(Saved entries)
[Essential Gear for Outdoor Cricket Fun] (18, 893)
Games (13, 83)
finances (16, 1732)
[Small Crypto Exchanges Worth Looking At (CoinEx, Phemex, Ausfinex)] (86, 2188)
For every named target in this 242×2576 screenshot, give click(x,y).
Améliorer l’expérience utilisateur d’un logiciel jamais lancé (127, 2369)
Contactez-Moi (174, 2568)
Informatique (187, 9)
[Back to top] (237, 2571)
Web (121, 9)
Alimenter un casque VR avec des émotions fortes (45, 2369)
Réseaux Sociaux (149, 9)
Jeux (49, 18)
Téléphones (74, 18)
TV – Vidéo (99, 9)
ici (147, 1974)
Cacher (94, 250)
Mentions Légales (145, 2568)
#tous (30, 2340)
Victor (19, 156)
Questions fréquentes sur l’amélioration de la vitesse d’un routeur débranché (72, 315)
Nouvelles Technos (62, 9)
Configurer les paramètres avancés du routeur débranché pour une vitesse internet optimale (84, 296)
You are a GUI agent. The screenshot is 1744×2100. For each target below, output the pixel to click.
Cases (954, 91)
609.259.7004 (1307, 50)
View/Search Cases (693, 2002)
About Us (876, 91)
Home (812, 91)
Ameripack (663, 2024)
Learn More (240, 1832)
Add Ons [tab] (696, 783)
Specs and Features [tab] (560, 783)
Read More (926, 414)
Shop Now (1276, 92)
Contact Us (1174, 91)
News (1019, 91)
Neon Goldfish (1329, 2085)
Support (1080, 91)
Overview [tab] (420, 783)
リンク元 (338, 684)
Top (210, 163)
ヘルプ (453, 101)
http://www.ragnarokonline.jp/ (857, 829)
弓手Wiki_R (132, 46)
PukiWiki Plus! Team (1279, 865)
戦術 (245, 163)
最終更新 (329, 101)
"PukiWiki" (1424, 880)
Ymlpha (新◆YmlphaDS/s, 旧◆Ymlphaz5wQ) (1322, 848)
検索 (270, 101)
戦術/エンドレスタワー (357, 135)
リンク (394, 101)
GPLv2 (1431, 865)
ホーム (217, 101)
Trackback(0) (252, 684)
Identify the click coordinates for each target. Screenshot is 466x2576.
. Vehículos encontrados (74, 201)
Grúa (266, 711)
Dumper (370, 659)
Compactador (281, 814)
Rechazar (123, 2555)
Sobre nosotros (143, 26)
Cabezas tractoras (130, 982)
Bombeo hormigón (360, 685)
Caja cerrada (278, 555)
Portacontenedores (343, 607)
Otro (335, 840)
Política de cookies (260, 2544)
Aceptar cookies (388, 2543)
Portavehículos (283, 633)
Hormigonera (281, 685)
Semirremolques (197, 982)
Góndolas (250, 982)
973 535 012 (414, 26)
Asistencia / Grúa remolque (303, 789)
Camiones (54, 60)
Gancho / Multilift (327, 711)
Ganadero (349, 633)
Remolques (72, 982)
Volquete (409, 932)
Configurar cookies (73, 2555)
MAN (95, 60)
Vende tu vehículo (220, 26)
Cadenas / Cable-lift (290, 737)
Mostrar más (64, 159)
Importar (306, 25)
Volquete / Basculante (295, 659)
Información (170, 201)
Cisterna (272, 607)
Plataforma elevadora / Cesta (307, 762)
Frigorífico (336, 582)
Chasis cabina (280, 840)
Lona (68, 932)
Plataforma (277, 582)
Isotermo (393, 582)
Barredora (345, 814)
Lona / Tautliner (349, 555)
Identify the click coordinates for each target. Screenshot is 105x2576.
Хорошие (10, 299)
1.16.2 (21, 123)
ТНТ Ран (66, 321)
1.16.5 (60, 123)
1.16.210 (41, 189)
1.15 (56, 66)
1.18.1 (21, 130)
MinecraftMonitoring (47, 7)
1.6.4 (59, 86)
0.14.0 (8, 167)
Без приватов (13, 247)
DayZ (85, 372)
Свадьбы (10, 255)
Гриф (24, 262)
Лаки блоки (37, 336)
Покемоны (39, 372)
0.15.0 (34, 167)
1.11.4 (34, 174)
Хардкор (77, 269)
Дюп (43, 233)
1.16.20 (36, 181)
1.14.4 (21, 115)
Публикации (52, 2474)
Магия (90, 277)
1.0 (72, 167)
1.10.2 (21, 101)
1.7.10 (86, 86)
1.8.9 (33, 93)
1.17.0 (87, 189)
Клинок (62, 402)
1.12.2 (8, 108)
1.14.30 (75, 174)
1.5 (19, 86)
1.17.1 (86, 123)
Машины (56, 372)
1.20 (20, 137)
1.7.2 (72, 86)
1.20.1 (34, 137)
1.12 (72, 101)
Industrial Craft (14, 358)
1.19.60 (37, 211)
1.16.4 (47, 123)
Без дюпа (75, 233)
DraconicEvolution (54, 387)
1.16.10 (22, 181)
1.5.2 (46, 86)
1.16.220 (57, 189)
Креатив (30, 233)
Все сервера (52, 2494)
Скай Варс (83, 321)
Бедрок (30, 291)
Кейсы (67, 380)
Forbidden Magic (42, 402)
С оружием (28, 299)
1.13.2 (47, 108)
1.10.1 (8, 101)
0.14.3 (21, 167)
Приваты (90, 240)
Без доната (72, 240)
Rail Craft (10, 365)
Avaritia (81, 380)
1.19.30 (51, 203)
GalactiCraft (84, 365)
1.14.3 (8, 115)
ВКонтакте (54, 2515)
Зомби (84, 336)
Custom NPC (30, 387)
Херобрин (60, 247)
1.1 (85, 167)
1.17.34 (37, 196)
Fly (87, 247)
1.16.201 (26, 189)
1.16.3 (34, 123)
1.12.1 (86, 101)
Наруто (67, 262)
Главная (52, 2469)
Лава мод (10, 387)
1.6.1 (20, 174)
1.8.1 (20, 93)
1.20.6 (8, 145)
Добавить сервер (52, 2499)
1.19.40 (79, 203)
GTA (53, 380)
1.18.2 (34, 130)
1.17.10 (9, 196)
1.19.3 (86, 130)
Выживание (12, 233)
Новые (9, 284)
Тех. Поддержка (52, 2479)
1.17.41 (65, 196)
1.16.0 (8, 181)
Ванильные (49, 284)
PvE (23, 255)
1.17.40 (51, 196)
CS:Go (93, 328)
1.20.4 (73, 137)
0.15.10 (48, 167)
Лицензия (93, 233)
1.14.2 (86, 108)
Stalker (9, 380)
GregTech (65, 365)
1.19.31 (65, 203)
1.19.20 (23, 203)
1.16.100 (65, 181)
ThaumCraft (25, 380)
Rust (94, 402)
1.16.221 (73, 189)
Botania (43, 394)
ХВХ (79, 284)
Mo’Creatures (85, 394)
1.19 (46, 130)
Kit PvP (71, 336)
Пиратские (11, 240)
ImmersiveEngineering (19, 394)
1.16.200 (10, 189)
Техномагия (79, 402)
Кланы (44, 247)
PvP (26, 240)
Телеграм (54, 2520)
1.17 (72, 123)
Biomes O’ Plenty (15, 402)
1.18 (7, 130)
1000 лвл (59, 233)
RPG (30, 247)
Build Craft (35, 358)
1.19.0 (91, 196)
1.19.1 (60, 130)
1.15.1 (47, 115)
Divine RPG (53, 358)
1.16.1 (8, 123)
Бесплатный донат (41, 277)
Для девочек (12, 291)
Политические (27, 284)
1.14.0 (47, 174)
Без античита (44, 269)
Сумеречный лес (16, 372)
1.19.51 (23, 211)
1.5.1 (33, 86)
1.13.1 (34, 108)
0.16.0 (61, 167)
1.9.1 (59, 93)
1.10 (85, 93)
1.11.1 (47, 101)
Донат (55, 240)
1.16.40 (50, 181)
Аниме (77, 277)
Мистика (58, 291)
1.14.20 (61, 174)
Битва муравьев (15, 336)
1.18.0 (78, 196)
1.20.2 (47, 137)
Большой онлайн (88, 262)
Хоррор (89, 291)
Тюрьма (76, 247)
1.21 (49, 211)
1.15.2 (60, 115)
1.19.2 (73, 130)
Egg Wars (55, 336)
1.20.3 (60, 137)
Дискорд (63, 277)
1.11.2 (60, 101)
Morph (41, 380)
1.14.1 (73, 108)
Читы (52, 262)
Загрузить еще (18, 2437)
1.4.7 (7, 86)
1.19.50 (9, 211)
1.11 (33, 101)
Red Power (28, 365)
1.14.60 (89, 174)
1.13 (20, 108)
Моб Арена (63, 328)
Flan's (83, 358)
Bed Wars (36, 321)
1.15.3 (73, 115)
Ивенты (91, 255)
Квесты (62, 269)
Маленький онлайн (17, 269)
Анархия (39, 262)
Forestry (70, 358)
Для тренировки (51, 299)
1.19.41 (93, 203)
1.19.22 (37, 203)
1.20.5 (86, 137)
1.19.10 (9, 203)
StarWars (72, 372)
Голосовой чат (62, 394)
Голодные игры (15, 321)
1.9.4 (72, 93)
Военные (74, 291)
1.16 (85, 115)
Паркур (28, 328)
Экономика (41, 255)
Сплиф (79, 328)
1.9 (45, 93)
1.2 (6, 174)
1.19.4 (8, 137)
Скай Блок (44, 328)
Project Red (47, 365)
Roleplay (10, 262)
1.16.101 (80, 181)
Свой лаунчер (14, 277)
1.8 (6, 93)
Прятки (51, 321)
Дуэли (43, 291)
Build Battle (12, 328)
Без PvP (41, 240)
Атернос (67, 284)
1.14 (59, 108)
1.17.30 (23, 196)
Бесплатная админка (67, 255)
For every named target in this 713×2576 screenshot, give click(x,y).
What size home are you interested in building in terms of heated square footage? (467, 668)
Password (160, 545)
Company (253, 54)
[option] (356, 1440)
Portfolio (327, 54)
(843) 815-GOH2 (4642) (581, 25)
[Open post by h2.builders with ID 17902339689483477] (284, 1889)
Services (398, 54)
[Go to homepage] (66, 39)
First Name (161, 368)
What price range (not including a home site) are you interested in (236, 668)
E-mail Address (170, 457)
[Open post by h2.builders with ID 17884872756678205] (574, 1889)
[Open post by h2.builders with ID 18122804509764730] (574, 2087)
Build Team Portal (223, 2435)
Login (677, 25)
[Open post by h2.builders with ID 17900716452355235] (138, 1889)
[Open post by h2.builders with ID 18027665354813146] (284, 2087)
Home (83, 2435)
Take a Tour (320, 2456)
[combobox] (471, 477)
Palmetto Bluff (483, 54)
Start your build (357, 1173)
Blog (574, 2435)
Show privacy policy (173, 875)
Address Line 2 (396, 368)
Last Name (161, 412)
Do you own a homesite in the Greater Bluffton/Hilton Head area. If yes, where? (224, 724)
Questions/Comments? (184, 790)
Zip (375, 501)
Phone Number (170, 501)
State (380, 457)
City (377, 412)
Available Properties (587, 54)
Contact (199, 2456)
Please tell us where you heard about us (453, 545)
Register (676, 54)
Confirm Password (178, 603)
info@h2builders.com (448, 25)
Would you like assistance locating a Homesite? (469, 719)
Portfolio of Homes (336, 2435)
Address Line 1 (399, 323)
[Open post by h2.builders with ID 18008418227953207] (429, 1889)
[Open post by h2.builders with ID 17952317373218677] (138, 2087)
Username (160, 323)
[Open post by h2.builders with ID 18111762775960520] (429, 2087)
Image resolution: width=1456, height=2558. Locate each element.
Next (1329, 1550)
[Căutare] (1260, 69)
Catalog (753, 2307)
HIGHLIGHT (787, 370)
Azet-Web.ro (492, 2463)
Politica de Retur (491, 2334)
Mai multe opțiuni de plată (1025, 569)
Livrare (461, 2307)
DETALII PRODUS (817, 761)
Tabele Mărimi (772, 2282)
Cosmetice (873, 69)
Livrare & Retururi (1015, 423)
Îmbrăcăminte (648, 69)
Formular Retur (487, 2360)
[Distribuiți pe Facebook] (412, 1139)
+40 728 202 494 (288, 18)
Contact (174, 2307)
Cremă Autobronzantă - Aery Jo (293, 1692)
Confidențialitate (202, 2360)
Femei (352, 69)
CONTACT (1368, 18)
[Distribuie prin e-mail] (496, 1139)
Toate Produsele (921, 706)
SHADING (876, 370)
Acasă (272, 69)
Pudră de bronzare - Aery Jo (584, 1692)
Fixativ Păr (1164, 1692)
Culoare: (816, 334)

WORK INSTRUCTION → Pull out every line holding "cookies" from the records above, and copy it.

WRITTEN REPLY →
Política de cookies (260, 2544)
Aceptar cookies (388, 2543)
Configurar cookies (73, 2555)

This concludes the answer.